Before doing this lab, I thought API testing meant reading documentation and calling endpoints properly.
Then I started poking at what the API didn't document.
What API testing actually is
Every dynamic website is built on APIs. When you click a button, fill a form, or load a page — somewhere underneath, an HTTP request hits an endpoint that returns data or triggers an action.
API testing is about finding what those endpoints do that they weren't supposed to do. Not just the documented surface — the hidden one.
Step 1: Recon
Before you can attack anything, you need to know what exists.
The first reflex is to look for documentation. APIs are often documented at predictable paths:
/api/swagger/index.html/openapi.json
If the docs are there, read them. If they're not, you look for them anyway — outdated docs left exposed are a goldmine.
The second reflex is to browse the application with Burp intercepting everything. JavaScript files are particularly useful: they often contain references to API endpoints that the front-end never directly exposes in the UI.
Step 2: Identifying endpoints and HTTP methods
Once you have a list of endpoints, you don't just call them the way the front-end does. You try every HTTP method.
An endpoint like /api/users/update might accept PATCH. But does it
also accept DELETE? PUT? GET? Each method can expose a different
behavior — sometimes one the developer didn't intend to expose at all.
Burp Intruder has a built-in HTTP verbs list. You load the endpoint, set the method as the injection point, and let it cycle through. What comes back tells you a lot.
Step 3: Mass assignment — the interesting one
This is where it got concrete for me.
Mass assignment happens when a framework automatically binds request
parameters to fields on an internal object. The developer exposes a
PATCH /api/users/ endpoint that lets users update their username and
email. But the internal user object also has an isAdmin field.
If the framework binds everything it receives without filtering, you can
just... add isAdmin: true to your request body.
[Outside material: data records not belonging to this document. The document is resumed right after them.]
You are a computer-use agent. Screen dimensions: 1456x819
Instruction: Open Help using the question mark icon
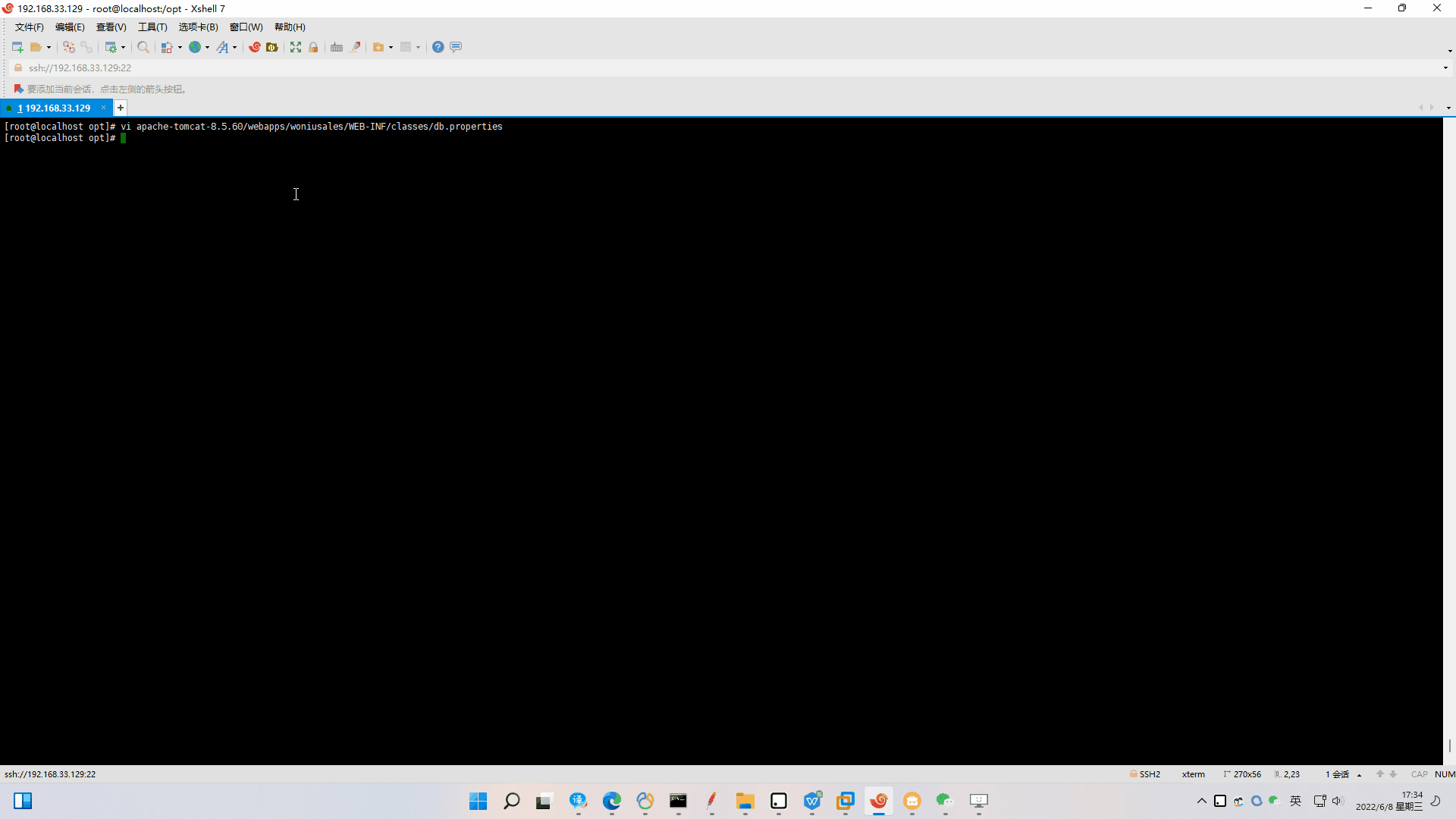click(x=438, y=47)
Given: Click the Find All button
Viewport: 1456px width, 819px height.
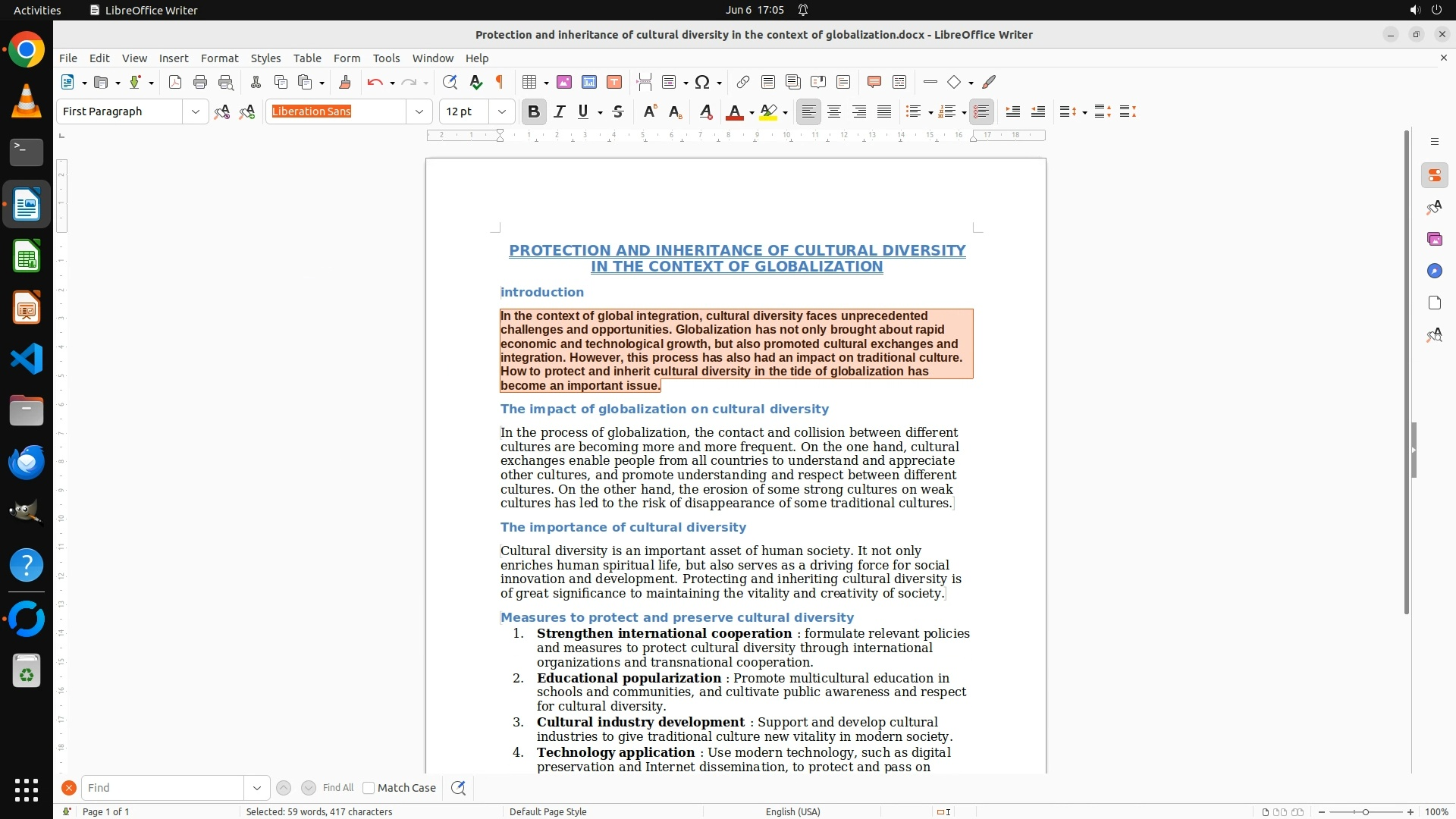Looking at the screenshot, I should coord(338,788).
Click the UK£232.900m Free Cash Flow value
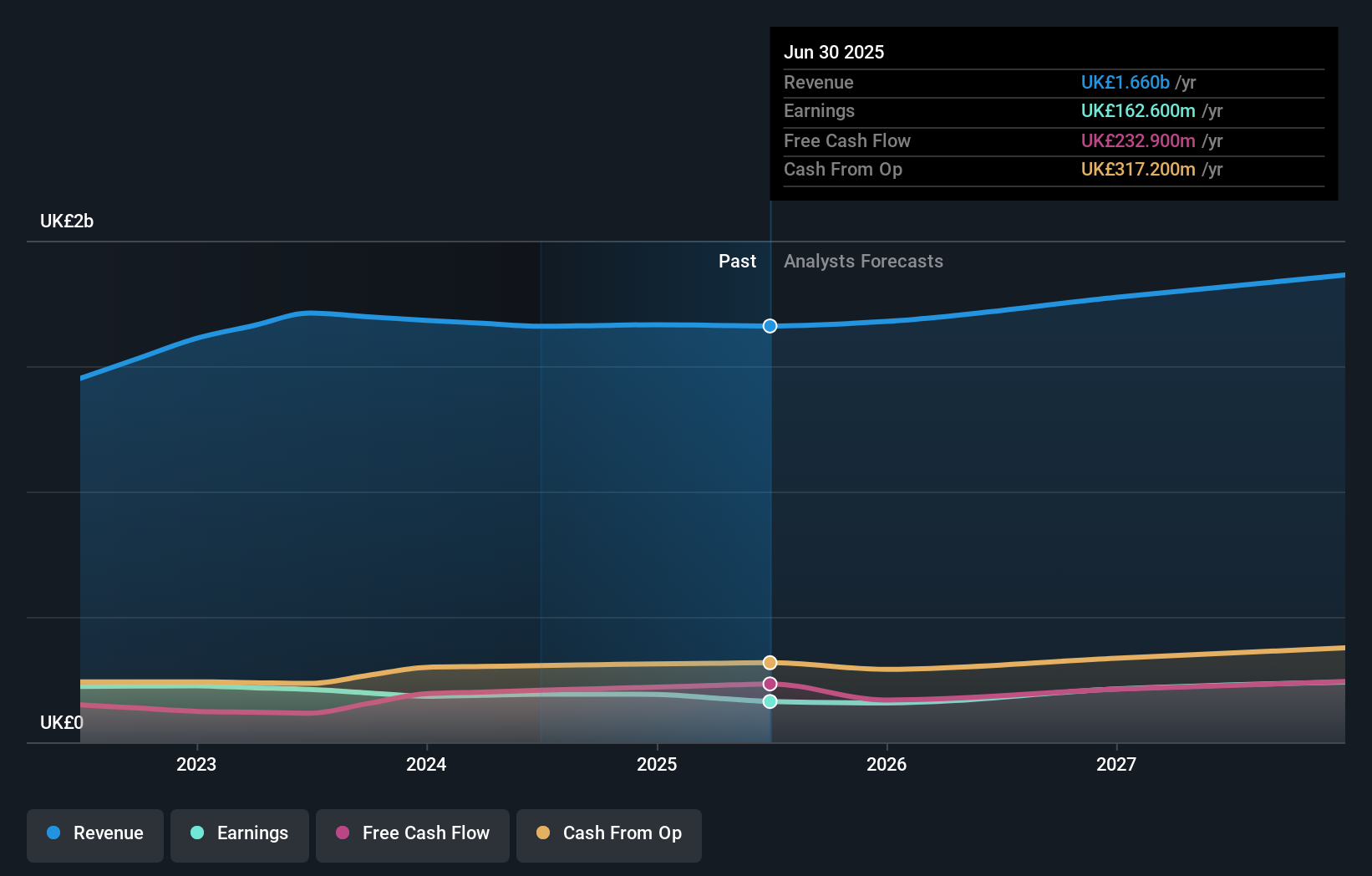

And it works.
The way to find these hidden parameters is to look at what the API
returns. A GET /api/users/123 might expose the full user object,
including fields the PATCH endpoint was never meant to touch. Once you
see isAdmin in the response, you know what to try in the next request.
{
"username": "wiener",
"email": "wiener@example.com",
"isAdmin": true
}
If the app doesn't validate and sanitize what it binds, that's privilege escalation via a JSON body.
What I changed after this lab
Going through this made me look at my own Django project differently.
In Django REST Framework, mass assignment is the default behavior of
serializers — every field you declare is writable unless you explicitly
mark it as read_only. A field like is_staff on a user serializer is
writable unless you say otherwise.
The fix is simple but easy to forget:
class UserSerializer(serializers.ModelSerializer):
class Meta:
model = User
fields = ['username', 'email']
read_only_fields = ['is_staff', 'is_superuser']
Allowlist what can be updated. Blocklist what can't. Never trust the framework to do it for you by default.
Takeaway
API testing starts with assuming the documented surface is incomplete. The interesting bugs live in the endpoints nobody listed, the HTTP methods nobody tested, and the parameters nobody was supposed to know existed.
The attack isn't clever. It's methodical.
Part of a series on web security labs — written as I learn it, not after.